Growth in the V4 countries – Czech Republic, Poland, Slovakia and Hungary – notes Matthias Benz, of the Swiss daily Neue Zürcher Zeitung, has become much more dynamic than in the western EU member states. In an article entitled, “A new Eastern European boom,” Benz argues that the present positive economic trend in the region relies on more solid foundations than the one prior to the 2008 economic crisis. The reasons behind the development are two-fold.

First, as we learned from the financial crisis, the Hungarian economy is more stable today because we have limited our exposure and reduced our dependence on foreign capital. Fitch Ratings said recently that their net external debt indicator, a measurement of public and private sector debt owed to foreign lenders, showed that Hungary’s net external debt has decreased from 53 percent in 2014 to nine percent this year.

Secondly, Benz argues the current upswing has a broad foundation: domestic consumption is roaring, wages are on the rise and unemployment is at historic lows.

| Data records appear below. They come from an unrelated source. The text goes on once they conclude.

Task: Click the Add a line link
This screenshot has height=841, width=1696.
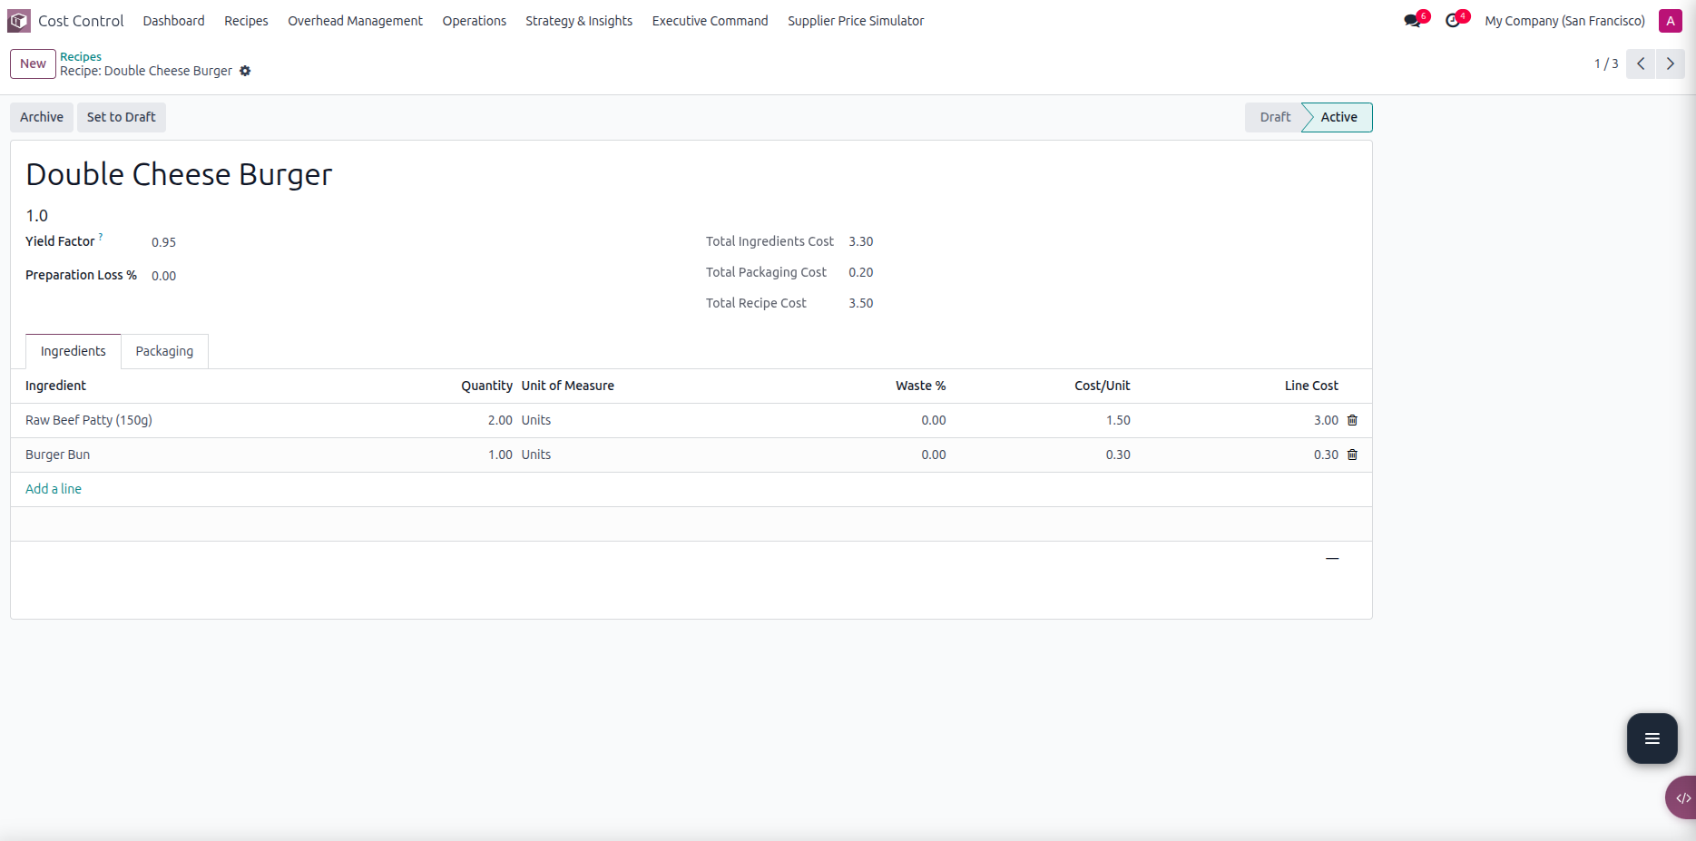Action: click(x=54, y=489)
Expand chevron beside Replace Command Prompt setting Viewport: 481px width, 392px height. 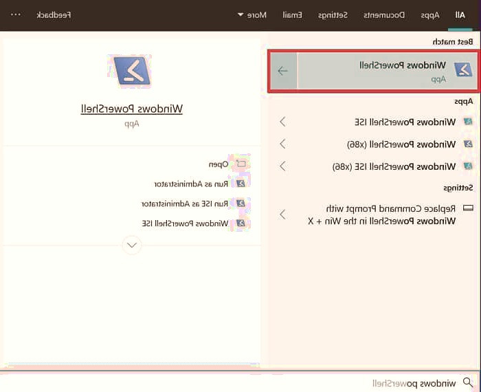(x=282, y=214)
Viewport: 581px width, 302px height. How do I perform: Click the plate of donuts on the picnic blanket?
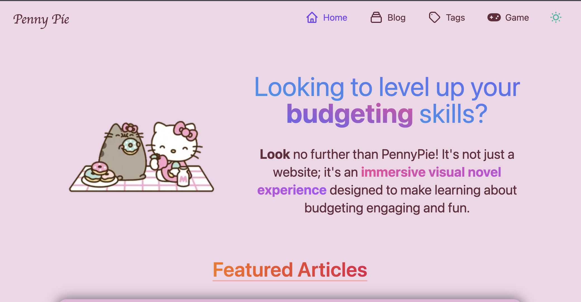99,174
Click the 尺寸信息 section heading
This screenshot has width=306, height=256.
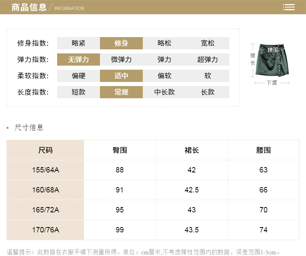pos(29,128)
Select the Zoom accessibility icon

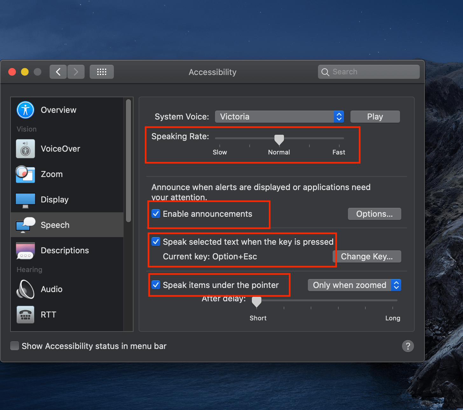pos(25,174)
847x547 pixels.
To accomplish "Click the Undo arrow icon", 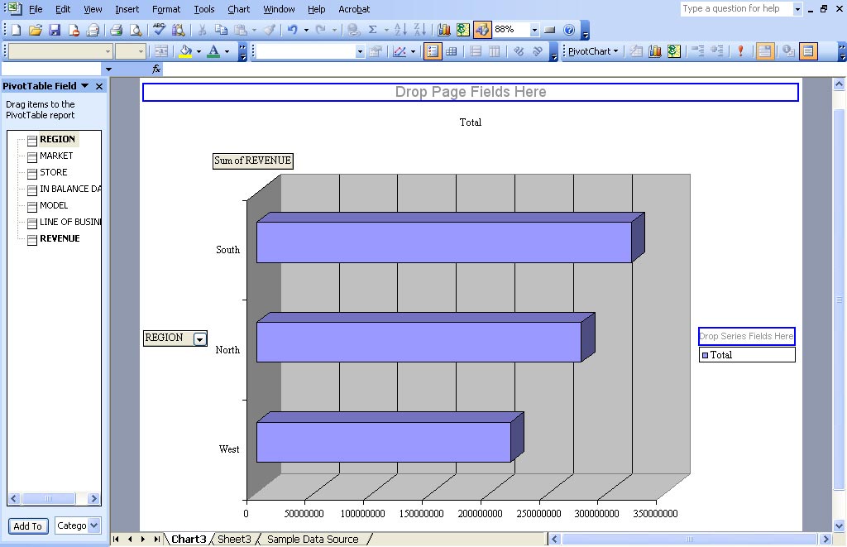I will click(292, 30).
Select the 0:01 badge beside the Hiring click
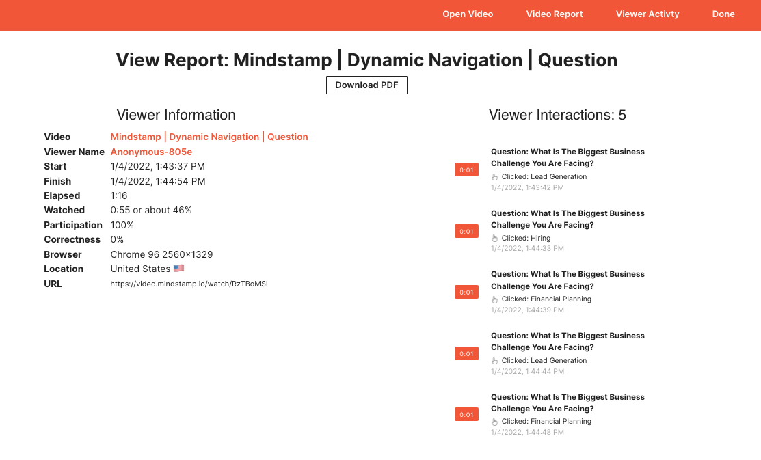The height and width of the screenshot is (460, 761). click(x=466, y=232)
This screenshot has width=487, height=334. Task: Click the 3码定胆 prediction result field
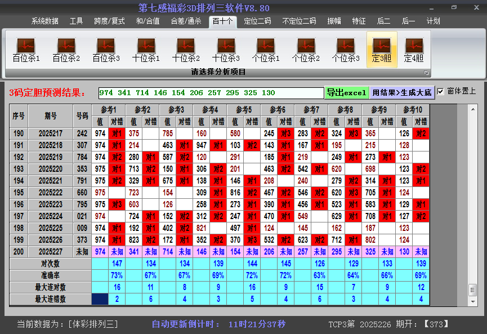coord(211,93)
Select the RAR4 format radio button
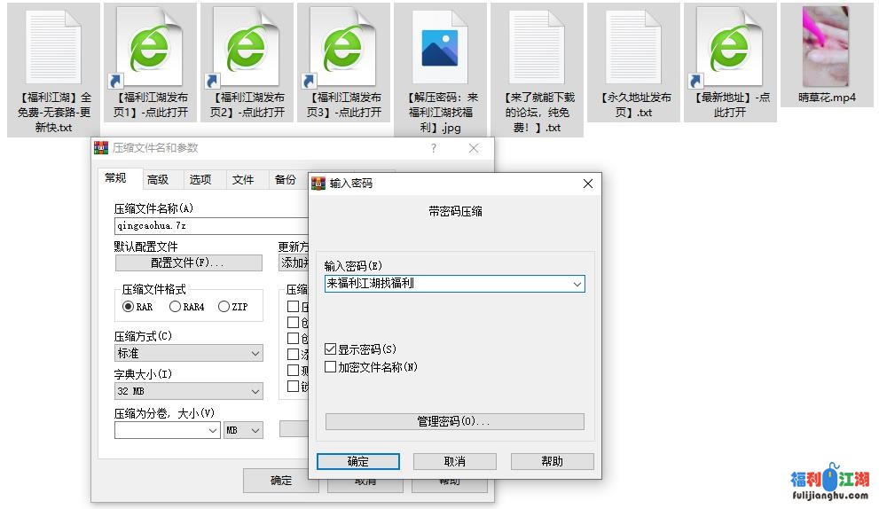This screenshot has width=879, height=509. coord(175,307)
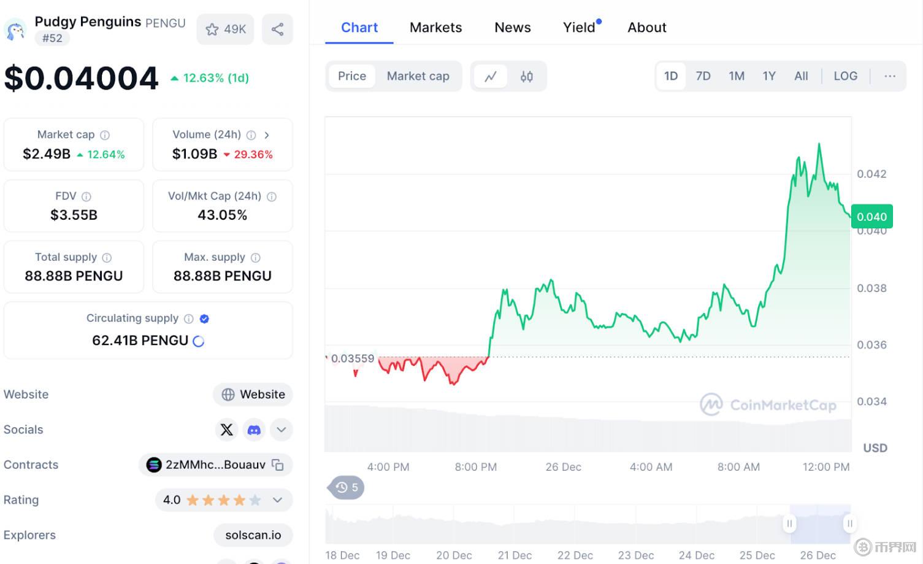Open the X (Twitter) social link
Image resolution: width=923 pixels, height=564 pixels.
tap(227, 430)
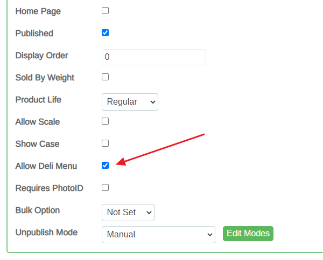Open the Bulk Option dropdown
The image size is (323, 260).
click(x=128, y=213)
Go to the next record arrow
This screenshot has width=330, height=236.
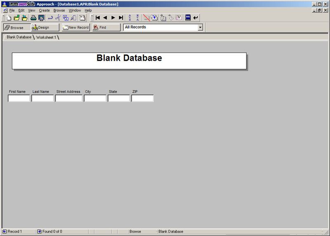(x=113, y=18)
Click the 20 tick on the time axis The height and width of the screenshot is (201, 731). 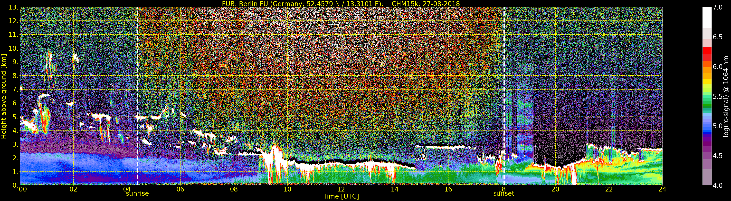555,189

On top of that, Fitch, joining Standard and Poor’s, the IMF, the European Commission and other market participants, recognized Hungary’s economic achievements by upgrading its credit outlook from stable to positive. The credit outlook indicates the potential direction of a rating over the intermediate term, typically six months to two years. Fitch has also noted that Hungary’s general government debt-to-GDP ratio is expected to fall as low as 69 percent by 2019. Minister Varga remarked, “This level is still too high in comparison to our peers; the repayment of loans taken out by leftist governments will continue to weigh on us for a long time to come.”

The International Monetary Fund also had good things to say recently. In the November issue of their regional economic outlook report, the Fund raised previous forecasts of Hungary’s GDP growth to 3.2 percent this year, followed by 3.4 in 2018. The IMF also projects that the unemployment rate will continue to fall, dropping below the current record-breaking 4.4 percent.

Particular sectors of the economy are performing exceptionally well. In September, the construction sector’s output grew by 23.8 percent year-on-year while total industrial output increased 5.4 percent. Since January 2010, the sector has been up by more than 35 percent and the expansion is expected to continue.

The European financial press, credit rating agencies and international financial institutions seem to agree: the Hungarian economic recovery is taking off.